The Pennsylvania DOT wanted to take a part of the Szabos' property. Fine. But when it filed the declaration of taking, the DOT wasn't as careful as it should have been, and the plans which it submitted with the declaration noted "[s]ome property lines were labeled as 'probable [sic] correct.'"
Good enough for DOT, but not good enough for the Szabos, who hired a surveyor. The survey confirmed that indeed, DOT "misidentified" a part of the Szabo property as belonging to someone else. Thus, DOT's plans "understated the amount of property owned by the Szabos taken as part of the condemnation. Therefore, the Department condemned more of the Szabos' property than the Declaration indicated."
They told the DOT, but it didn't listen. So they sought an evidentiary hearing to determine the nature and extent of the property taken. The trial court said no, and the Szabos appealed.

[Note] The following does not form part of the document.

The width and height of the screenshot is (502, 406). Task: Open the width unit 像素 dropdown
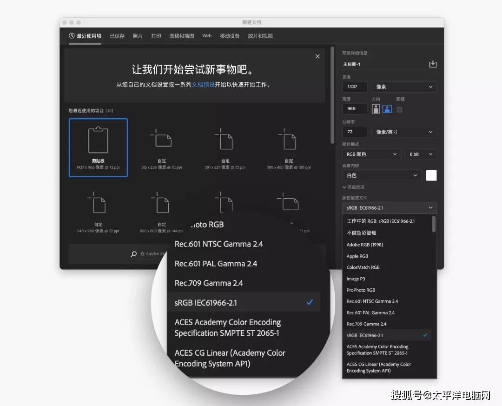coord(404,87)
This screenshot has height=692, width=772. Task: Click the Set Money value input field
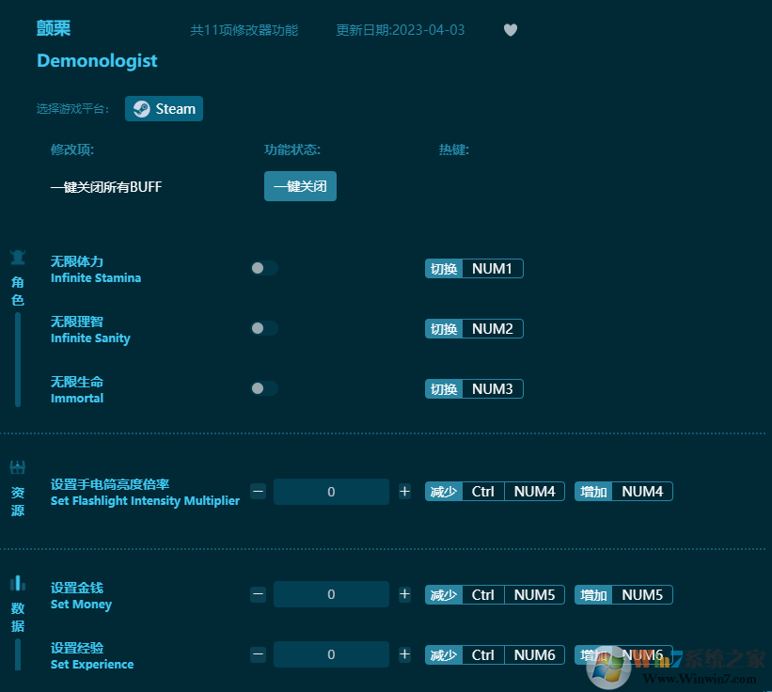(331, 593)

DOT argued no big deal. Yes, our description wasn't precisely correct, but the Szabos had notice that their property was being condemned. Good enough to meet the statute's requirement for a "reasonable identification" of the property being taken.
In Szabo v. Comm'n of Pennsylvania, No. 2039 CD 2015 (Apr. 12, 2017), the Commonwealth Court disagreed, noting it is "crucial" that plans attached to a declaration of taking "be specific in describing property that it is condemned and how important it is to properly identify that property at the earliest stages of the taking." Slip op. at 5.
Instantly, the parcels in question in this condemnation were marked on the plans filed with the Declaration as belonging to other parties. (R.R. 7a-12a.) Not until a surveyor was engaged was it discovered these parcels were owned by the Szabos and the Szabos were not compensated for the taking of that property. In the Declaration, the Department failed to accurately identify that property which was part of the taking. This failure resulted in a taking of more of the Szabos’ property than indicated in the plans. Therefore, the Department did not provide adequate notice of the extent and effect of the taking.
Slip op. at 5-6.
The court also rejected DOT's argument that it was incumbent on the property owners to object quickly, and their "failure to file preliminary objections raising the inadequacy of the plan attached to the Declaration of Taking to establish the extent or effect of the taking" was a waiver of their rights. The plans listed what property was being taken correctly, it just got the who part wrong. And, DOT argued -- Leo Rosten alert here -- description of the property is so necessary to the eminent domain process that it needs to be decided at the earliest possible stage!
So let's get this straight before we go on: the condemnor -- the party which didn't do the property description carefully enough -- first argued no big deal, only to turn around to argue that the property description is so critical that the condemnee needed to raise problems to avoid prejudice to the condemnor.
The court concluded that yes, preliminary objections to the taking must be made by the property owner within 30 days, but only when the declaration establishes the extent or effect of the taking. Here, DOT "did not adequately identify the property being taken the plans," and "[b]ut for their engagement of a surveyor, the Szabos would not have known the full extent of the taking of their property." Slip op. at 8. That being the case, the owners didn't waive their rights by taking more than 30 days to object. Remanded for an evidentiary hearing.
We don't know what your experience is, but we've seen this scenario a number of times, and in nearly every instance the court gave the condemnor a pass. No big deal. Property owner knew enough. Close enough. "More or less." This is like a regular civil action where a party can freely amend.
But we think the Pennsylvania court got it right -- condemnation is an action to involuntarily deprive someone of ownership, and the condemnee finds herself sued only because she happens to own property the government says it wants. The condemnor should be held to exacting standards because eminent domain statutes are in derogation of the common law and are strictly construed against the taker. After all, in most cases, if a court were to dismiss an action, res judicata would not stop a condemnor from simply correcting its errors and taking the property again, so no harm, no foul, right?